*WHAT IS EXPECTED*. Reproduce the material below with "click action" swapped for "tap action" throughout, changing nothing else and omitting the pictures.

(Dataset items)
· · · ·

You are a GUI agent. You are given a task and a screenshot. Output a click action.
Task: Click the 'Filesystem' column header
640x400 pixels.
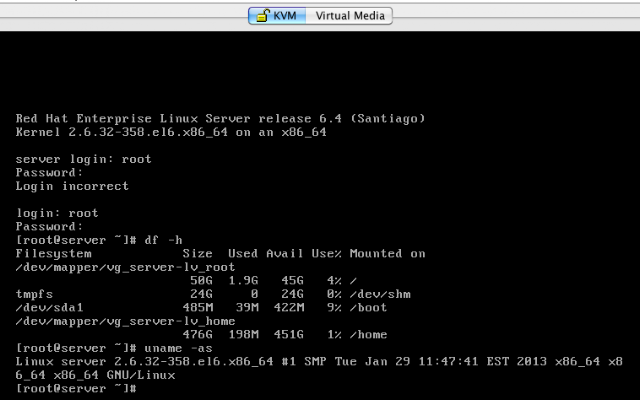[53, 254]
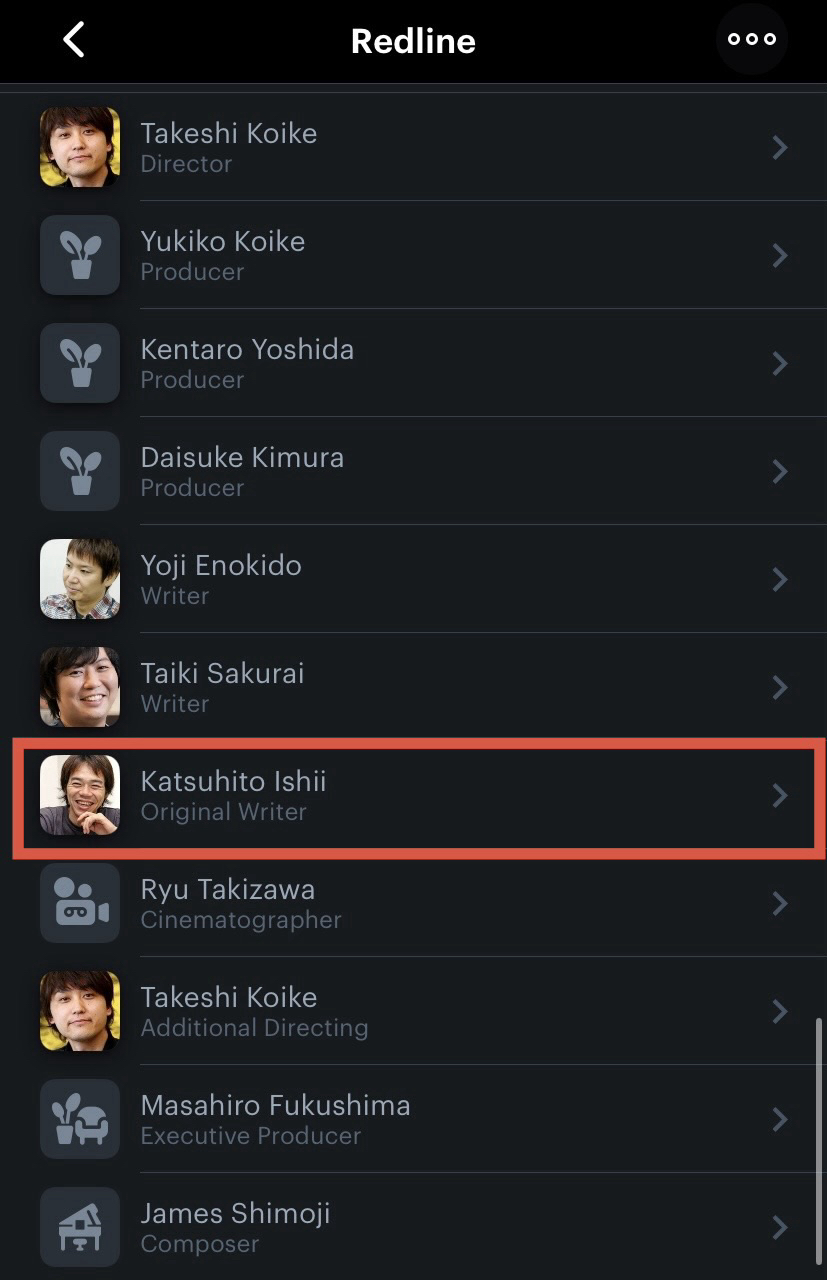Image resolution: width=827 pixels, height=1280 pixels.
Task: Tap Kentaro Yoshida's plant placeholder icon
Action: point(80,363)
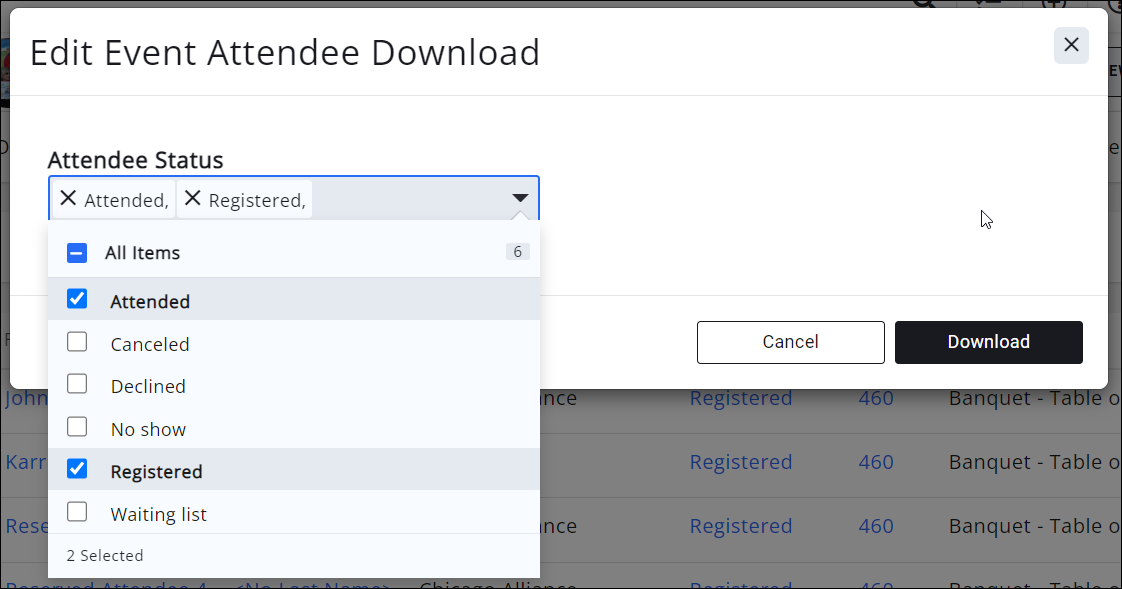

· · · ·

*ANSWER FOR THIS EXERCISE*.
You are a GUI agent. You are given a task and a screenshot. Output a tap action.
Task: Click the 'Filesystem' column header
640x400 pixels.
[53, 254]
Image resolution: width=827 pixels, height=1280 pixels.
Task: Tap Kentaro Yoshida's plant placeholder icon
Action: point(80,363)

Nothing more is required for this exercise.